Requirement 1
List every horse named in the article about jockey Gage Holmes.
Requirement 2
Carry on the article about jockey Gage Holmes from its final paragraph.
Source document START
Gage Holmes is getting a rare experience for a jockey who just started her race-riding career in late January. The 26-year-old Penn State graduate is riding Cambus-Kenneth Farm's Henrietta Topham in the Kentucky Downs Ladies Turf, whose $750,000 purse will increase to $1 million with the presence of Grade 1 winner Dalika in the field under incentives offered by Kentucky Downs.
Having won 34 races overall, Holmes generally gets a seven-pound apprentice allowance to encourage trainers to use an inexperienced rider. But that allowance does not apply to stakes races. Thus, the 4-year-old Henrietta Topham will carry the 124 pounds dictated by the race conditions, two pounds fewer than race favorites Dalika and 2021 Ladies Turf winner Princess Grace.
But Henrietta Topham is 3 for 3 with Holmes after starting her career 0 for 3 with veteran riders last fall. The victories include Ellis Park's $100,000 Centennial Distaff Turf Mile by a half-length over multiple stakes-winner Turnerloose. It was the first stakes win for Holmes, Cambus-Kenneth Farm owner Michael Burns and trainer Geoff Mulcahy, whose majority business is getting horses ready for other trainers.
“They're awesome, and they continue to give me a chance,” Holmes said. “I'm just so blessed and very thankful to everybody involved — my agent (Jimmy McNerney), the owners, trainers who have kept me on for this incredible ride. It's just a great experience.”
After the Ellis victory, Mulcahy admitted he'd thought about switching to a more experienced jockey but decided, “If it's not the right time to go for a stakes when you're coming off two wins, when is? And Gage was a part of those two wins.”
Source document END
Records provided START
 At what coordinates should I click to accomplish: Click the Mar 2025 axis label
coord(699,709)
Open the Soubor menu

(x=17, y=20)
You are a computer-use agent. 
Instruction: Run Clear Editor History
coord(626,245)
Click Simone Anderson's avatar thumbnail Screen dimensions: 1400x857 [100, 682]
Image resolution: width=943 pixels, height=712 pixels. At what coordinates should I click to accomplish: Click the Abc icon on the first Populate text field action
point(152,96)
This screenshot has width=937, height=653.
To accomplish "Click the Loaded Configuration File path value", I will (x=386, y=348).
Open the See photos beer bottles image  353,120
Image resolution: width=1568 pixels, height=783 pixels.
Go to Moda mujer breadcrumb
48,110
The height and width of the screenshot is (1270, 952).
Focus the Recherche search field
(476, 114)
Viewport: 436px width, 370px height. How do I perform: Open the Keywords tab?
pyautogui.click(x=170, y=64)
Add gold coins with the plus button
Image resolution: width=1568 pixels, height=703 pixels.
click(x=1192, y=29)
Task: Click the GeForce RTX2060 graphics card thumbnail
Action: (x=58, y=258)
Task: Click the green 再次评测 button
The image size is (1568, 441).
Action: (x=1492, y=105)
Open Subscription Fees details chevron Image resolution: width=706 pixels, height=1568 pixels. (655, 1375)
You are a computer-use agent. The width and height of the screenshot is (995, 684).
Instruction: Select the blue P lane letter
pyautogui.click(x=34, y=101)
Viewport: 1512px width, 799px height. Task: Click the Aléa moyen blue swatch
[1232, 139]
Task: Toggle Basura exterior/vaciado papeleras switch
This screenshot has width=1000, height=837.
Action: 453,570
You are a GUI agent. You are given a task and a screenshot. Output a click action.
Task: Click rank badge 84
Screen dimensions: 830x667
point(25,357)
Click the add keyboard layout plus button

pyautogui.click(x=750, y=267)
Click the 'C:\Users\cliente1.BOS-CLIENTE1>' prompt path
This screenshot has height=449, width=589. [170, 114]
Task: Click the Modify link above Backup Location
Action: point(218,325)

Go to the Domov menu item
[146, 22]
Records provided END
Answer space 1
Henrietta Topham, Dalika, Princess Grace, Turnerloose

Answer space 2
Now it's three wins.
“She's just so cool,” Holmes said of Henrietta Topham. “I know they're going to take her as a broodmare afterwards. But she's one of those if she didn't have anywhere to go, I would take her home with me, even if I had to keep her in my closet.”
Holmes grew up in Pennsylvania and groomed horses at Presque Isle during the summers while working on a degree from Penn State in veterinary and biomedical sciences — a combination of pre-med and pre-vet school.
“Just to get to know the racetrack, get to know what it's about and see if it was the right course for me after I graduated,” she said of a veterinarian career. “When I graduated I went to Ocala to learn how to gallop. From there I got a job in Kentucky and rode for Ian Wilkes for almost two years and I worked for John Ortiz and now we're here. The ultimate goal was to be a jockey.”
Holmes believes she will use her college degree some day.
“I'm doing this while I can and while I'm able,” she said. “I absolutely love it. That's just there for when I decide to retire.”